Syed Munib, Asif Malik.
Outcome of CAPD Tenckhoff catheter-a single center experience.
Rawal Med J Jan ;36(2):124-8.

Objective: To study outcomes, complications and survival of straight Tenckhoff catheter after implantation during continous ambulatory peritoneal dialysis (CAPD). Patients and Methods: A retrospective analysis of 22 end stage renal disease (ESRD) patients who opted for CAPD at DHQ Teaching Hospital, Dera Ismail Khan from October 2004 to October 2005 was performed. Straight Tenckhoff catheters were inserted by open surgical method. Catheter-related complications such as dialysate leakage, drainage failure, malposition, infectious complications, and catheter loss were observed over a one year period. Results: Mean age was 47.5 years (15 years to 80 years). Out of 22 patients, 16 were male and 6 were female. 16 patients took CAPD as their first modality of dialysis while 6 patients choose it as a second modality after being on hemodialysis for some months. The etiologies of ESRD were chronic glomerulonephritis 8 (36.36%), hypertension 6 (27.27%), diabetes mellitus 5 (22.72%), calculus disease 1 (4. 55%), idiopathic 1 (4.55%) and adult polycystic kidney disease in 1 (4.55 %) patient.

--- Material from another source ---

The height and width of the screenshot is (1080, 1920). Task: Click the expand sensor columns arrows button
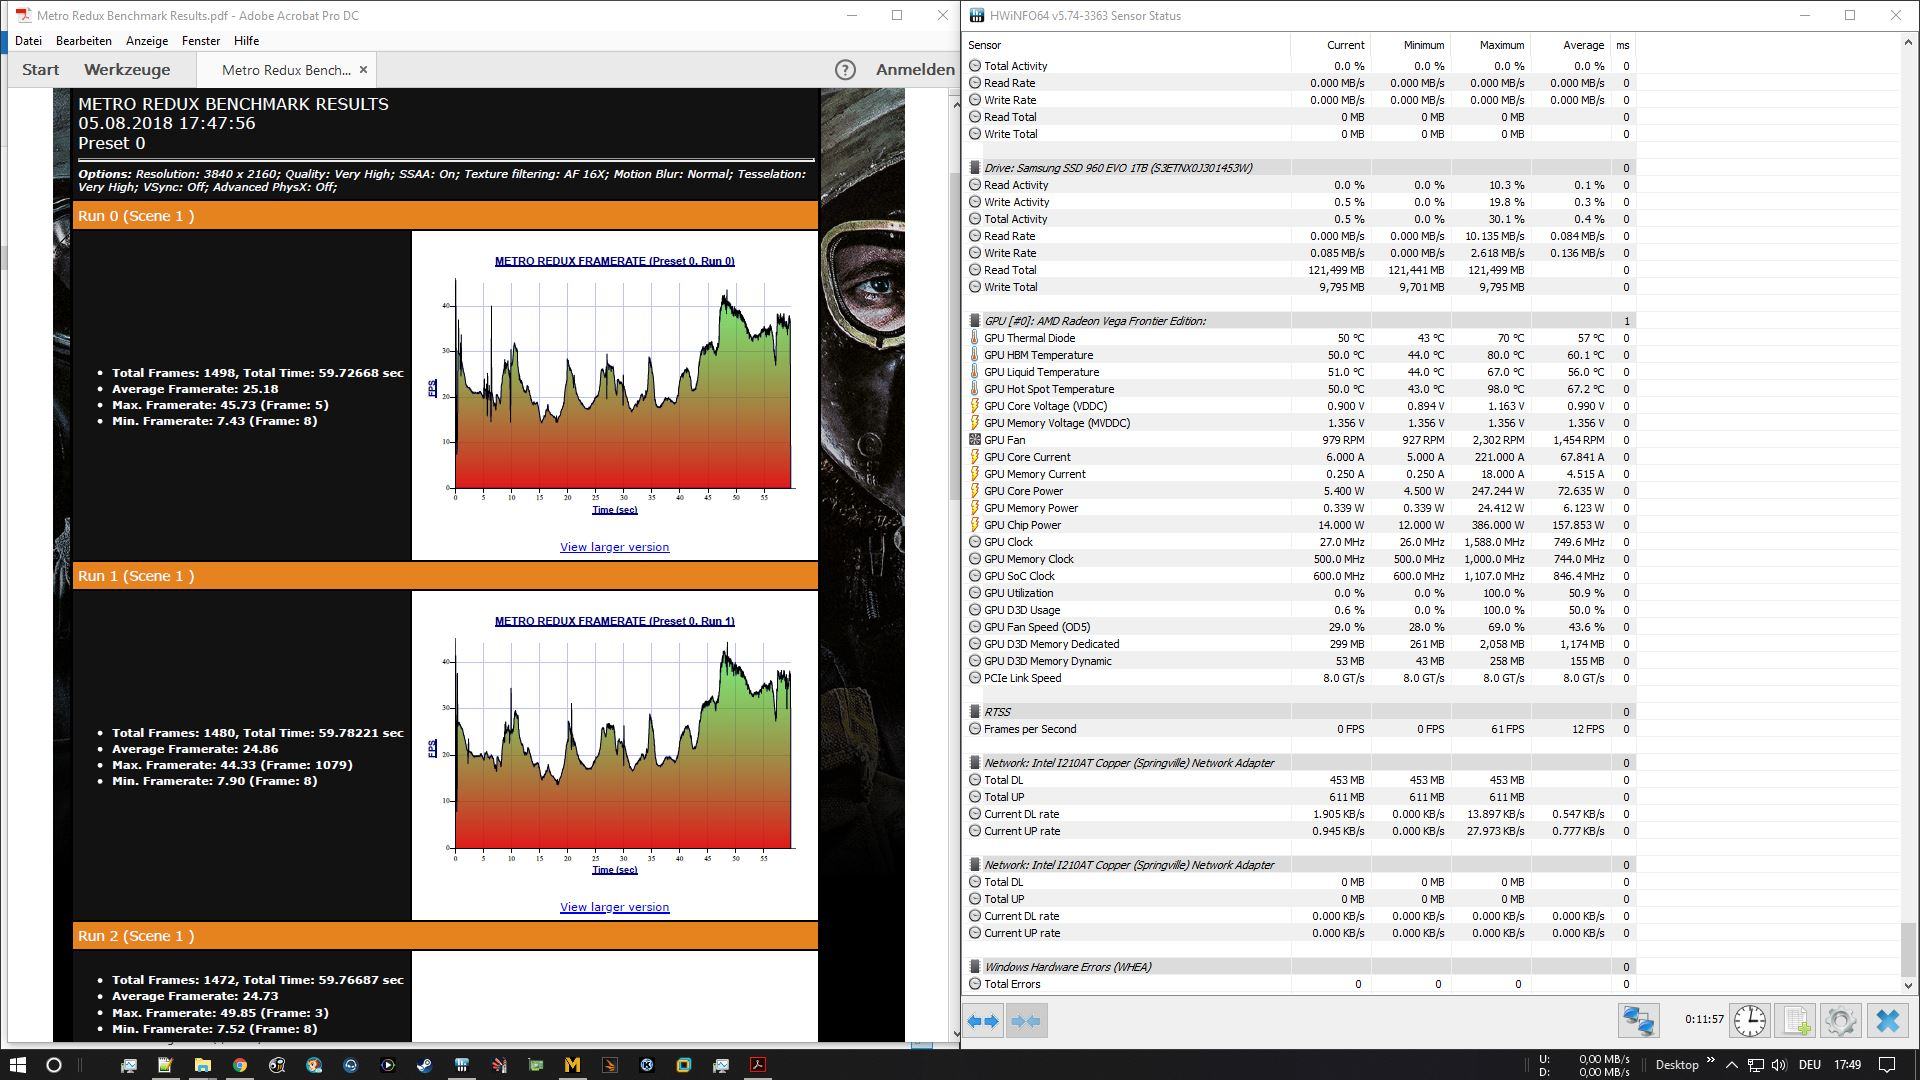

After straight Tenckhoff catheter implantation, pericatheter dialysate leaks were noted only in one patient, which spontaneously stopped within 2 weeks. Five patients had Tunnel or exit-site infection, 3 had catheter malposition, outflow failure and abdominal discomfort and 3 episodes of peritonitis occurred. In two patients Tenckhoff catheter had to be removed due to peritonitis within 3 months of insertion. Three patients, age 70 years, died of cardiovascular events and one, age 75 years, died of carcinoma urinary bladder within 3 months of insertion. Four patients were switched to hemodialysis due to non-affordabilty of daily cost of CAPD. The duration of hospitalization from the day of catheter insertion to discharge was 10-14 days. The actual one-year catheter survival was 63.63%. Conclusions: The surgical insertion of Tenckhoff catheter for CAPD had got both early and late complications. Early complications are more common in elderly diabetics and those with infections. Good glycemic control, treatment and prophylaxis of infection prior insertion of catheter may minimize these complications. Proper training of patients and nursing staff can be helpful in preventing late complications. One-year Tenckhoff catheter survival and removal rate was 63.63% and 9% respectively.